Las esquirlas del bombazo llegaban a la city porteña y en la apertura del lunes 13 de agosto, el dólar rompía la barrera de los $ 30 por primera vez.
La especulación financiera buscaba, en el mundo, refugiarse en moneda americana, tras un simple Twitt de Trump. Reflejo de la incertidumbre en la que navega el sistema mundial con un mango dominado desde un norte que se “desglobaliza”.

Los “más peores”
La Comisión Económica para América Latina y el Caribe (CEPAL) recortó la expectativa de crecimiento de la economía de la región para este año desde el 2,2% a 1,5%. En el caso de Argentina, la CEPAL la ubica entre las tres únicas economías para las que se anticipa una caída, con un retroceso esperado de 0,3% en 2018. El panorama se complica con un pronóstico modesto de crecimiento de 1,6% para Brasil, su principal socio comercial. Venezuela resultó el caso más extremo, con una proyección de un derrumbe para 2018 del orden del 12%.
El “riesgo país” se disparó. En ningún otro país emergente, el “riesgo país” aumentó tanto como en Argentina. Durante 2018, el riesgo país de Argentina creció 320 puntos básicos, con lo cual la semana pasada, aún con el descenso de los últimos días, se ubicaba en 671 puntos. En Turquía, el riesgo país aumentó 245 puntos, y hoy llega a 533 puntos. En Brasil se incrementó 65 puntos y es de 305 puntos. En México subió apenas 8 puntos y se ubica en 197 puntos.
Inflación mayorista
El pasado mes la inflación mayorista fue de un 4,7% con un 36,5% acumulado en 7 meses (2018), en relación a una inflación minorista de 19,2% en igual periodo.

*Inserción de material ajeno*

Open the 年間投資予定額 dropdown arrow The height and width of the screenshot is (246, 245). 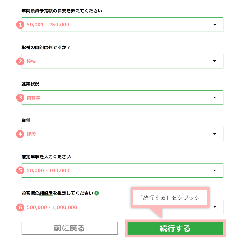click(x=214, y=25)
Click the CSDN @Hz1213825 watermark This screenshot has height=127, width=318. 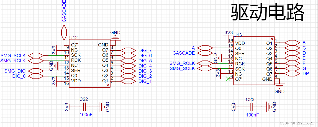click(x=297, y=123)
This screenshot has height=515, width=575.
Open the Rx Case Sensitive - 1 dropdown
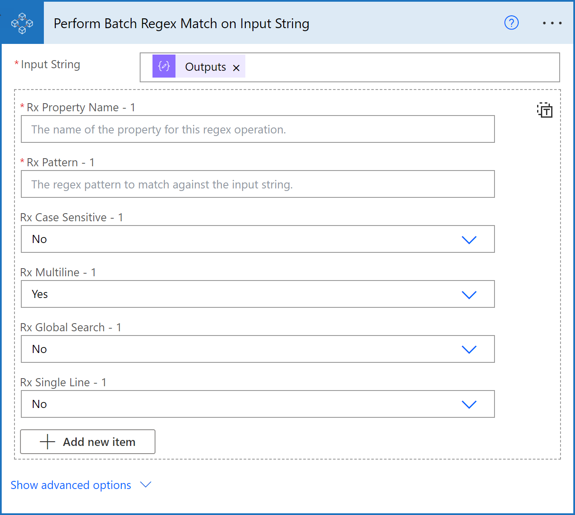pyautogui.click(x=258, y=239)
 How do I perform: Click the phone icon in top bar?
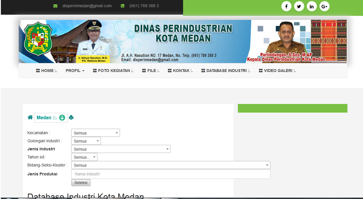[123, 6]
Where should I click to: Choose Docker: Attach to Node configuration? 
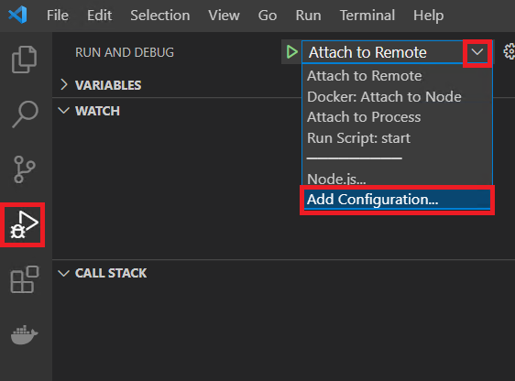tap(384, 97)
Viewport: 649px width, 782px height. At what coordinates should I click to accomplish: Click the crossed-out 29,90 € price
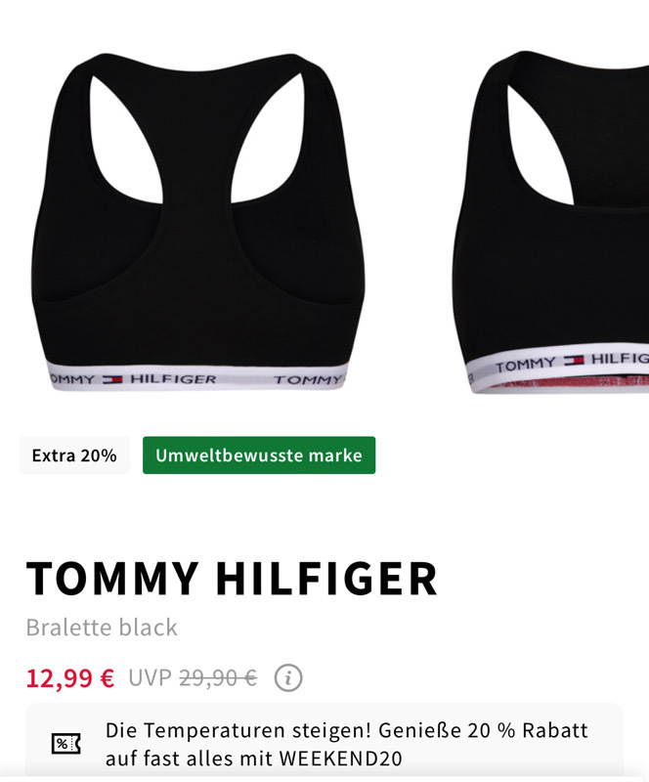coord(218,677)
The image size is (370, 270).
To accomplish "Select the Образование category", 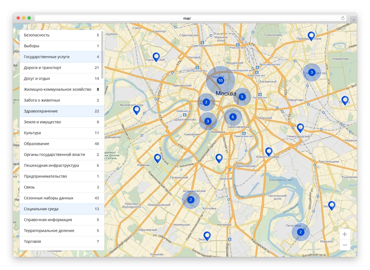I will [62, 144].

La devaluación del dólar impactó en espejo frente a los valores mayoristas. Queda saber si esa suba se irá acumulando paulatinamente a los precios al consumidor.

El índice de “precios mayoristas” del Indec mide los precios de los productos a la salida de fábrica, y en el caso de los productos importados son los precios de importación antes de ingresar a la cadena de comercialización. Entre enero y julio, el dólar acumuló un alza de 48% (entonces cotizaba a 28 pesos promedio), mientras que la inflación mayorista fue -como se dijo- 36,5%. Los precios de productos importados aumentaron -según el Indec- 55%… aún más que el dólar.
En el índice mayorista impactó fuertemente en las materias primas (agropecuarios 31% y pesqueros 44% en el año). Análisis aparte requiere el shock sobre tarifas energéticas en la que se produjo un incremento del 80 % en apenas 7 meses.
A su vez, los productos mayoristas “manufacturados” se incrementaron menos que el índice general: 29,6%.
Se sabe que, indefectiblemente, la inflación mayorista se traslada al consumidor final -directa o indirectamente-, sobre todo cuando no está el Estado arbitrando para regular.
Esta brecha entre el mayorista y el minorista, tiene relación directa con una absorción de esa diferencia por parte de las comercializadoras. En razón de una pérdida del poder adquisitivo de la población y el estrangulamiento del mercado interno. Esto se refleja en la caída de las ventas finales con lo que se estaría produciendo una asimetría que, antes o después, sorprenderá a los ciudadanos en las góndolas.
La crisis seguirá bajando
Habrá que prepararse para momentos muy difíciles en los próximos meses, dado que, a pesar de estar amortiguándose la inflación, expresada en la devaluación y en la suba de precios mayorista, el traslado a precios que se observa hoy, corresponde al impacto de las corridas de mayo con lo que lo que el efecto dominó tiene para rato si la realidad macroeconómica no deja de castigar la ya endeble economía nacional. Es cuestión de prepararse a lo que, indefectiblemente, continuará ocurriendo en los próximos meses.